Joffrey de Peyrac attirait les femmes. Angélique ne pouvait le nier, et ce qui avait été pour elle, les premiers jours, une cause de stupéfaction, lui devenait compréhensible. Certaines expressions bouleversées, certains tressaillements de ses belles amies lorsque s'approchait dans les couloirs le pas hésitant du gentilhomme boiteux, ne lui avaient pas échappé. Qu'il parût, et un courant de fébrilité traversait l'assemblée féminine. Il savait parler aux femmes. Il avait des mots mordants et doux, connaissait la parole qui donne à celle qui la reçoit l'impression d'être remarquée entre toutes. Angélique se cabrait comme un cheval rétif sous la voix flatteuse. Avec une sensation de vertige, elle se remémorait les confidences de la nourrice : « Il attire les jeunes femmes par des chants bizarres... »

Lorsque Bernalli reparut, Angélique se leva pour aller à sa rencontre. Elle frôla le comte de Peyrac, regretta soudain que la main de celui-ci ne se fût pas tendue pour lui prendre la taille.

Chapitre 6

Un rire hystérique éclata à travers la galerie déserte.

Angélique, qui s'avançait, s'immobilisa et regarda autour d'elle. Le rire se prolongeait, montant jusqu'aux notes les plus aiguës, retombant dans une sorte de sanglot, pour remonter encore. C'était une femme qui riait. Angélique ne la voyait pas. Cette aile du palais, où elle s'était aventurée par l'heure chaude, était très calme.

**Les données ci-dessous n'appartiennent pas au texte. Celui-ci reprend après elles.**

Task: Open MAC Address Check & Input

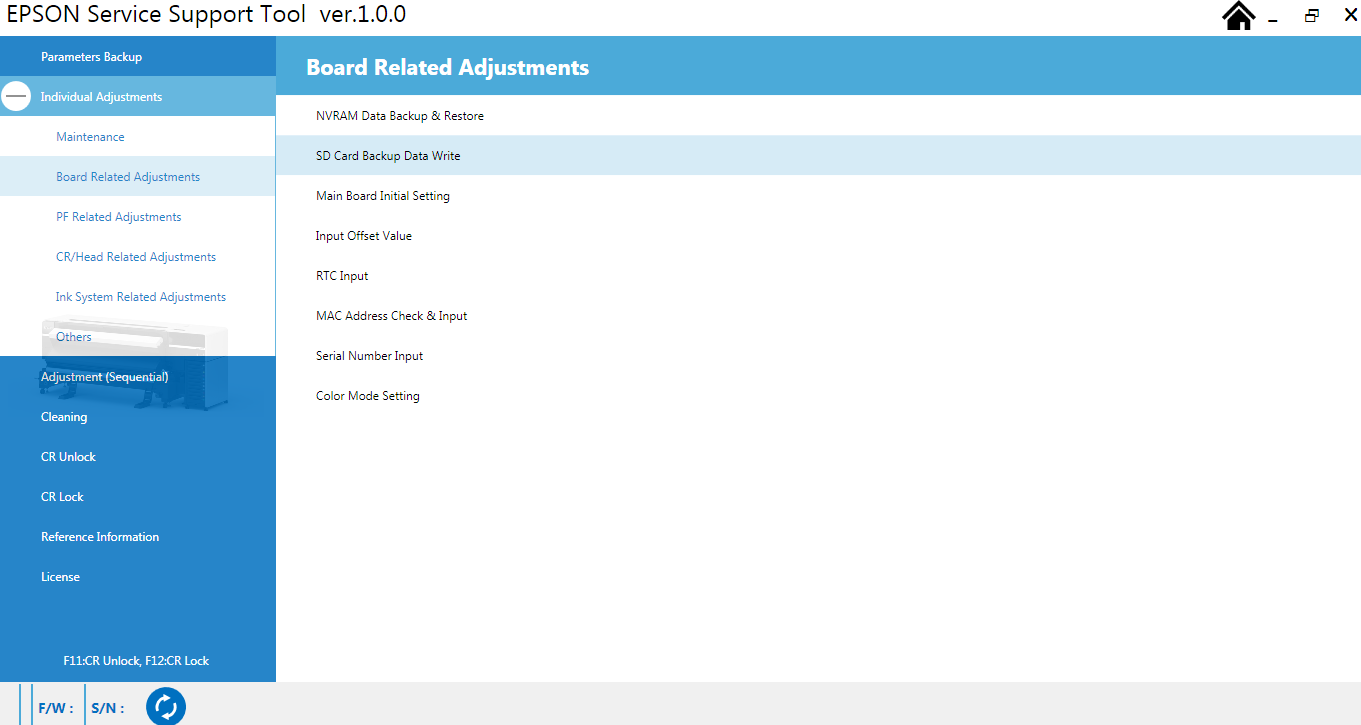Action: pyautogui.click(x=392, y=316)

Avril, avec les premières chaleurs, amenait de la torpeur en l'hôtel du Gai Savoir. Les pages dormaient dans les escaliers. Angélique, qui n'aimait pas faire la sieste, avait entrepris de parcourir sa demeure, dont elle ne connaissait pas encore tous les recoins. Les escaliers, les salles, les couloirs coupés de loggia étaient innombrables. Par les croisées et les lucarnes, on distinguait la ville, ses hauts clochers aux baies emplies d'azur, ses grands quais rouges au bord de la Garonne. Tout dormait. La longue jupe d'Angélique faisait un bruit de feuilles sur le dallage. Tout à coup, ce rire perçant avait éclaté. La jeune femme aperçut au fond de la galerie une porte à demi ouverte. Il y eut un bruit d'eau jetée et le rire se coupa net. Une voix d'homme dit :

– Maintenant que vous voilà calmée, je vais vous écouter.

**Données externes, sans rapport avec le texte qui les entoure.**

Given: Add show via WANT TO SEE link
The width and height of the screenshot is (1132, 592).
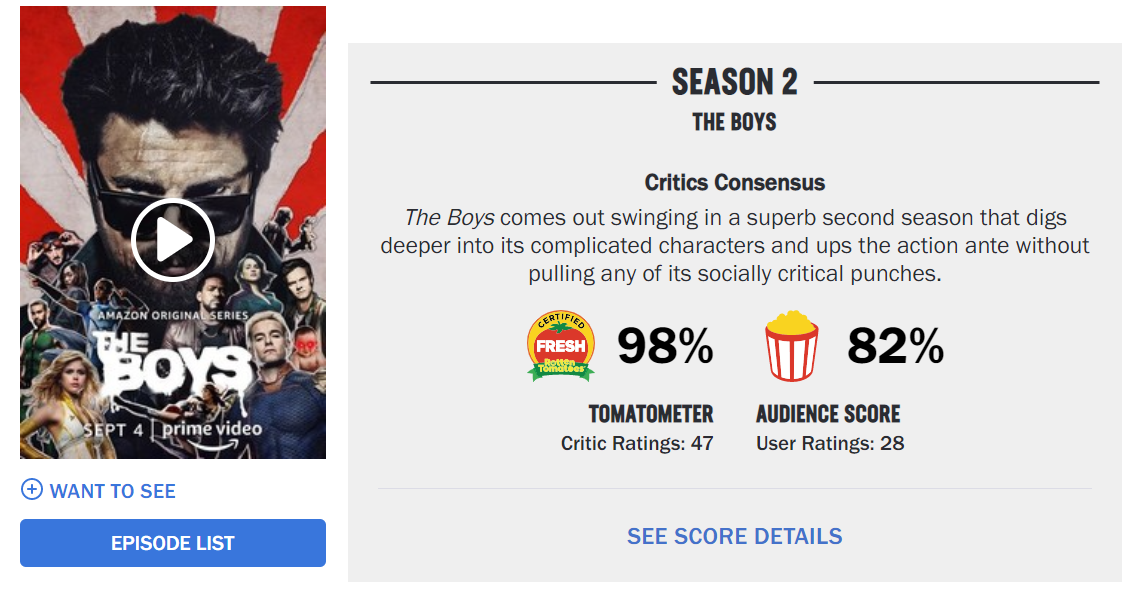Looking at the screenshot, I should 113,491.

C'était la voix de Joffrey de Peyrac.

Angélique se rapprocha très doucement et regarda par la fente de la porte. Son mari était assis. Elle ne voyait que le dossier de son fauteuil et une de ses mains posée sur l'accoudoir et qui tenait un de ces bâtons de tabac qu'il appelait cigare. Devant lui, agenouillée sur le dallage dans une mare d'eau, il y avait une très belle femme qu'Angélique ne connaissait pas. Elle était habillée de noir avec richesse, mais apparemment trempée jusqu'à la chemise. Près d'elle, un baquet de bronze vide indiquait clairement à quel usage avait servi l'eau de son contenu, réservé d'ordinaire à rafraîchir les flacons de vins fins.

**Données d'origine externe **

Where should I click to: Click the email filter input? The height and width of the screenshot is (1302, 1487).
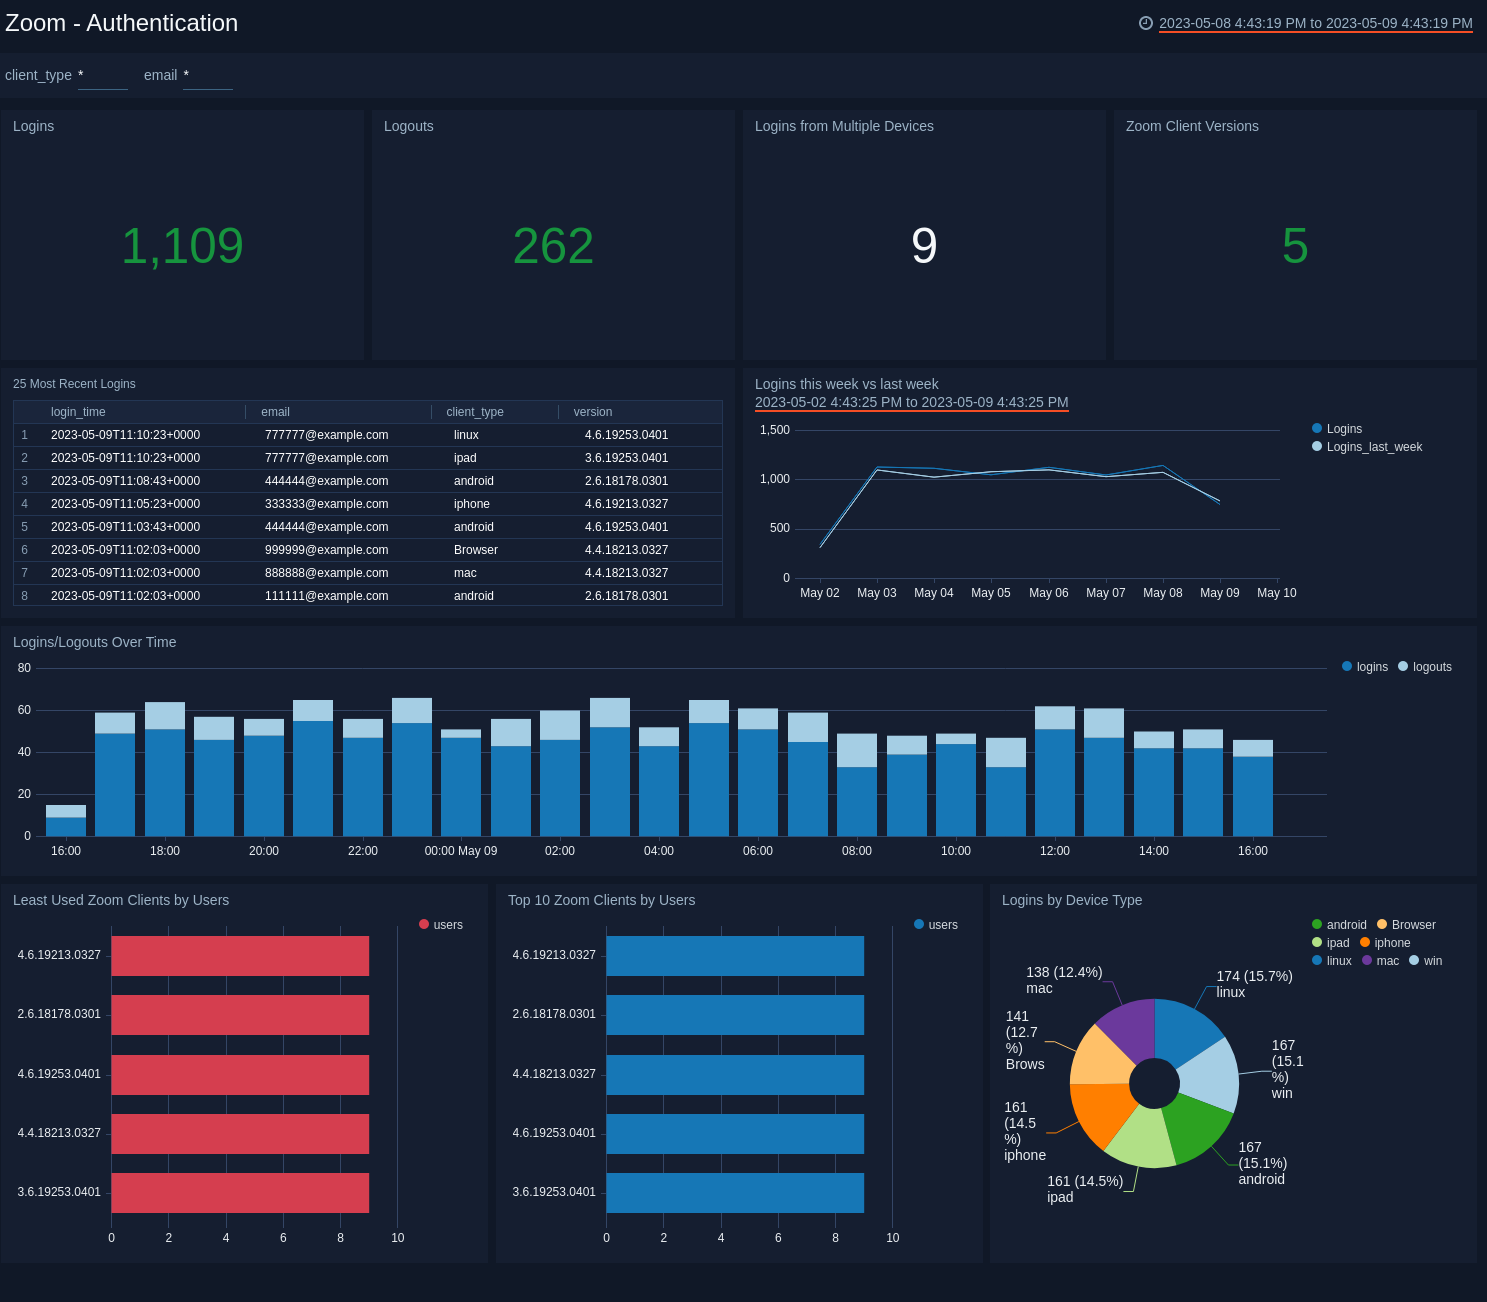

La femme, ses longs cheveux noirs collés aux tempes, regardait avec effarement ses poignets de dentelles fripées.

– Moi ! s'écria-t-elle d'une voix étouffée, c'est moi que vous avez traitée ainsi ?

– Il le fallait, ma toute belle, répondit Joffrey sur un ton de gronderie indulgente. Je ne pouvais vous laisser plus longtemps perdre votre dignité devant moi. Vous ne me l'auriez jamais pardonné. Allons, relevez-vous, Carmencita. Par cette chaleur torride, vos vêtements seront bientôt secs. Asseyez-vous dans ce fauteuil devant moi.